### [取り組む課題]
1. 「直葬」についての記事によると、東京都内では直葬が全葬儀のどれほどを占めるようになったと言われていますか。
2. 「直葬」についての記事を、最後の文の後から書き継いでください。

::: 本文抜粋 :::

「直葬」から見えるニッポン(NHKオンライン)
[2010年02月12日(Fri)]
2010(平成22)年01月29日(金)
NHKオンライン
トップ>ニューストップ>あすの日本>取材最前線
「直葬」から見えるニッポン
http://www.nhk.or.jp/asupro-blog/990/34976.html
NHK仙台放送局 記者 山口 満
「無縁社会ニッポン」の取材で、
私が選んだテーマが「直葬」です。
通夜や告別式をせず、火葬のみで最後の別れをする
葬儀のスタイルです。
都市部を中心に急速に広がり、東京都内では
全葬儀の3割を占めるようになったとも言われています。
なぜ、こうした葬儀を選ぶ人たちが増えているのか。
私は各地の火葬場に何度も足を運んで実際の現場を見てきました。
自ら命を絶ち、半年後にようやく発見された独身男性。
病院で誰からの見舞いも受けず晩年を過ごし、
孤独のまま亡くなったお年寄り。
中には、火葬場に誰も現れず、私が遺族に代わって
お骨を拾わせていただいたケースもありました。
●
「人は生きているようにしか死ねない」。
「その人の生き方が、葬儀にあらわれる」。
取材に協力してくれた葬儀社の人から何度も聞いた言葉です。
生まれた時には誰かに愛され、
友人や家族に囲まれた時期もあったであろう人たちが、
親しい人に見送られることもなく、次々と世を去っていく。
それが当たり前のことになっている社会の現状は、
私にとって大きな驚きでした。
長生きすることが当たり前になる中で、
多くのお年寄りが孤独を深めている現状もあります。

::: データ抜粋 :::

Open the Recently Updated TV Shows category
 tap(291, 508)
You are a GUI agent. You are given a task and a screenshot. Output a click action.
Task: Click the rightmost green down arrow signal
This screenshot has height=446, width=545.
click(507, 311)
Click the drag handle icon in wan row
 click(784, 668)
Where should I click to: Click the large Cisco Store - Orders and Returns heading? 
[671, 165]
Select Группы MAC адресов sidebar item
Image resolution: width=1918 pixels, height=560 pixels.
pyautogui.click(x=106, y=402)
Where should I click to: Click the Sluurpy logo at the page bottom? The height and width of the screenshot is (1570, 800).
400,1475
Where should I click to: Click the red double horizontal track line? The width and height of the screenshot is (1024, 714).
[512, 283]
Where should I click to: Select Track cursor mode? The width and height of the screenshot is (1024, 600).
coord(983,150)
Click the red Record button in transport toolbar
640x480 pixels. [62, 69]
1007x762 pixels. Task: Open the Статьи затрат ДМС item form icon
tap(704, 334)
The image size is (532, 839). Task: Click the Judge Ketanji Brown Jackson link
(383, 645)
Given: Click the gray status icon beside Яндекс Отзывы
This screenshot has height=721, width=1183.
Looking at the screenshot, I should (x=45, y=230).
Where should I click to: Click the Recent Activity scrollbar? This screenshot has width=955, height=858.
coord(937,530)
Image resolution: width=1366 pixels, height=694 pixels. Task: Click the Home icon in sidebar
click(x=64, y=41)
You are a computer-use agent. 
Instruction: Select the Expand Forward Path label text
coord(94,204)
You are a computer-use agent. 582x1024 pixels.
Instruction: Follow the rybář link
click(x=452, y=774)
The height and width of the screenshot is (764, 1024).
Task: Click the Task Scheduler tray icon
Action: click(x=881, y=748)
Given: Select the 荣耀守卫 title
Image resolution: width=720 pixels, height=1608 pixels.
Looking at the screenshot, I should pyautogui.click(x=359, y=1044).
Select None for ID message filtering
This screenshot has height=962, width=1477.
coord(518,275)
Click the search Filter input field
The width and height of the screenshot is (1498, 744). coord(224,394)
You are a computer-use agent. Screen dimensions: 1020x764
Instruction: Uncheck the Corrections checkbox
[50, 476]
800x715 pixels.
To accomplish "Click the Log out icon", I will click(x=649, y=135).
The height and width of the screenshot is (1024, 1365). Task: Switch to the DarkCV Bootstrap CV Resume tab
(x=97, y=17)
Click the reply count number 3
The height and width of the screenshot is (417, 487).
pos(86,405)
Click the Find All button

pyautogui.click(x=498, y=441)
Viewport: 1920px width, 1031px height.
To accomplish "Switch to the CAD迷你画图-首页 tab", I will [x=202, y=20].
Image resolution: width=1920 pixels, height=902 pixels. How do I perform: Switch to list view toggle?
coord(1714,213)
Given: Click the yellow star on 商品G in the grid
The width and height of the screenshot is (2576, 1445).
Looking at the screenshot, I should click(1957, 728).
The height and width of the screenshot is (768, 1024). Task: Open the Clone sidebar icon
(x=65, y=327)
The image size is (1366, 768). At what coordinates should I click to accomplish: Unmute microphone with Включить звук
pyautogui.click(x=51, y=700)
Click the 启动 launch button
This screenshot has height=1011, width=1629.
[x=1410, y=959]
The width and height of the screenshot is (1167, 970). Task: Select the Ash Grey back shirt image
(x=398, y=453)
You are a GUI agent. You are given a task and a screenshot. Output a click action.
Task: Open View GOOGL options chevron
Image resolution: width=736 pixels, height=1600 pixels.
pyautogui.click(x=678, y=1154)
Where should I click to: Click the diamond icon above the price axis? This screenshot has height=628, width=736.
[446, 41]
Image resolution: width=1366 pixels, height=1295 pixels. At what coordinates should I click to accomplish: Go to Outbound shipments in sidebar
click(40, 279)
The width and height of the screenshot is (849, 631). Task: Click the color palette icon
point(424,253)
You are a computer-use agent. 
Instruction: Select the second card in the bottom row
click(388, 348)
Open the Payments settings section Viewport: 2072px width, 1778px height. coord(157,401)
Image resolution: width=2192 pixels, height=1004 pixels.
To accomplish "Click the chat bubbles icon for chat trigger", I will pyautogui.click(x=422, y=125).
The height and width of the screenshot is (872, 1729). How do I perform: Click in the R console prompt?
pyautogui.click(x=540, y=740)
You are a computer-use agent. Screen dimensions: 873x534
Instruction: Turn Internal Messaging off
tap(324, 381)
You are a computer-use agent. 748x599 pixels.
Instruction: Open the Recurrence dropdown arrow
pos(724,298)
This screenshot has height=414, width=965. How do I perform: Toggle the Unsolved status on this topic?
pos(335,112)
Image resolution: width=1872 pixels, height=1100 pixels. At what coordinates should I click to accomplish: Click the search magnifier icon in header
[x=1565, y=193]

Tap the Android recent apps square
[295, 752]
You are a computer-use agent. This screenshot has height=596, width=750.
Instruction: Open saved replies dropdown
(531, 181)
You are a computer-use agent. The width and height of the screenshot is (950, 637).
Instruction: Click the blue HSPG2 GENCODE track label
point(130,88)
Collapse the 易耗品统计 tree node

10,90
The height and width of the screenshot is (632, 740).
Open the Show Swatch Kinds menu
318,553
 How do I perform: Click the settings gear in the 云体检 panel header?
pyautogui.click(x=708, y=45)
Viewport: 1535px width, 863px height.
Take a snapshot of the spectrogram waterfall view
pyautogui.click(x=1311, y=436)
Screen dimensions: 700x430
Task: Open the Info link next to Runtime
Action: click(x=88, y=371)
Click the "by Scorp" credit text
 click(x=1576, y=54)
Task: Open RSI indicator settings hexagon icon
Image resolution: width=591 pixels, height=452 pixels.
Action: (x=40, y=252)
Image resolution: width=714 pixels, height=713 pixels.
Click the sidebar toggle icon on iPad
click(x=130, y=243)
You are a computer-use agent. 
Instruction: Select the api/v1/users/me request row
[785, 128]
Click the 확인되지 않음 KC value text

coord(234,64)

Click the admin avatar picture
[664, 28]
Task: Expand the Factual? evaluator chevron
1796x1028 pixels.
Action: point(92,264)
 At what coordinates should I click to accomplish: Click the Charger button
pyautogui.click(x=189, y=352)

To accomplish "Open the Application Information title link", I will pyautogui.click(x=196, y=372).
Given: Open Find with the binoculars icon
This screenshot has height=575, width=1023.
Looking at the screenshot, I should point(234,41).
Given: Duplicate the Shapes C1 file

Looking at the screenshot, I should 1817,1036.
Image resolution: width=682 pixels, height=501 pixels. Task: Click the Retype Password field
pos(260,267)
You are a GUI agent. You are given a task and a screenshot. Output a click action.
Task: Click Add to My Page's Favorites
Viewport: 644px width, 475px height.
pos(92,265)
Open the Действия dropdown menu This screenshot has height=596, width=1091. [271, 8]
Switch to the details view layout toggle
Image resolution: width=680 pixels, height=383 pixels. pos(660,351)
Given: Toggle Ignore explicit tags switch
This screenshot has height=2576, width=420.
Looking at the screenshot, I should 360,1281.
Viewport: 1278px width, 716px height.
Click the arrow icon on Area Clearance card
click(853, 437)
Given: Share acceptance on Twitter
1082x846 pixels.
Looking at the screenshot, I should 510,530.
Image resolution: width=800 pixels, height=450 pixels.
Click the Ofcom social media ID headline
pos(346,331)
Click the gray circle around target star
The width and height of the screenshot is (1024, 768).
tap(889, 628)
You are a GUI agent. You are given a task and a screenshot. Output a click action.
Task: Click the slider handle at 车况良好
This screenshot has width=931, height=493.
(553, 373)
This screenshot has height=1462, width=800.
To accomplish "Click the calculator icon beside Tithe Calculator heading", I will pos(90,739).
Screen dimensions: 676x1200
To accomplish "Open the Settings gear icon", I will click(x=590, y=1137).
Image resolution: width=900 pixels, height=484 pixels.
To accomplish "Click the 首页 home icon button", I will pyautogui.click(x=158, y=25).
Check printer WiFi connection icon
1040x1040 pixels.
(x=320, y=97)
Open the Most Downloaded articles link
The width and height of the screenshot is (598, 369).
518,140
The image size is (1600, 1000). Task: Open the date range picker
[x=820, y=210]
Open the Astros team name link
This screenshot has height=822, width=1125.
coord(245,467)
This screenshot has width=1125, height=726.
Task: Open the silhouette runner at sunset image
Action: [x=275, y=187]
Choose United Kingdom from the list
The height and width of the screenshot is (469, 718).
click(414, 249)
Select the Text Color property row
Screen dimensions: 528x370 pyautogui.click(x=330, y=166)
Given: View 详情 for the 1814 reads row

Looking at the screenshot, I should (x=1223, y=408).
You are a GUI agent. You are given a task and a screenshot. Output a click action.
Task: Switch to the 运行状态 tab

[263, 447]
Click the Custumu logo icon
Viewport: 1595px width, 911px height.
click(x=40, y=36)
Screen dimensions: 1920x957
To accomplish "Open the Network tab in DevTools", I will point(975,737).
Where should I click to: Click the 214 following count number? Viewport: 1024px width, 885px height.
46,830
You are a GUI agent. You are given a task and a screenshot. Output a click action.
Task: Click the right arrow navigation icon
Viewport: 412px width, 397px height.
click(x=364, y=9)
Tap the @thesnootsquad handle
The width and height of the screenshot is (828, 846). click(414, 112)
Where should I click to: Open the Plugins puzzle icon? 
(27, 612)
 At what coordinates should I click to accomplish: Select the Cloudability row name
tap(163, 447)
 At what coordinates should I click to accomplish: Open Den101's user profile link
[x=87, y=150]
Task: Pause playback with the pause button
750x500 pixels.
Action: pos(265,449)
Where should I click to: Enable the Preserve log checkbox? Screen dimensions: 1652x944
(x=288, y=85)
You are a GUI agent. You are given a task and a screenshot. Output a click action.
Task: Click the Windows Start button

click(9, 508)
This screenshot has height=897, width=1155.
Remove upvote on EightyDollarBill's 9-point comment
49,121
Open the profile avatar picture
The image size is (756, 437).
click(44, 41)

:::

### [課題別の解答]
1. 全葬儀の3割です。

2.
夫に先立たれ、子どももいないため、
直葬を生前から予約している女性は、
「認知症になるかもしれない」
と日々恐怖を感じて、葬儀を開くことが人の迷惑になると
考えていました。
●
直葬で送られる人たちには、様々な事情があり、
そのことをもって不幸と決めつけることは決してできません。
ですから、直葬が増えている現状から
何をメッセージとして伝えるか、最後まで悩みました。
人は誰でも、誰かに愛され、繋がっていたいと
感じていると思います。
家族がそばにいたり、仕事が順調だったり、
体が健康なときには、不安を感じることはなくても、
いざ孤独になると、新たな絆を築き上げることが難しい・・・。
そんな社会が今の日本なのではないかと感じました。
●
東京に出張した3ヶ月の取材を終えて、
今は仙台で本来の担当である事件・事故の取材を続けています。
プロジェクトに参加したことで、たくさんの人たちと会い、
社会への不安や希望を聞くことができました。
必ず、これからの取材に生かすことができると思っています。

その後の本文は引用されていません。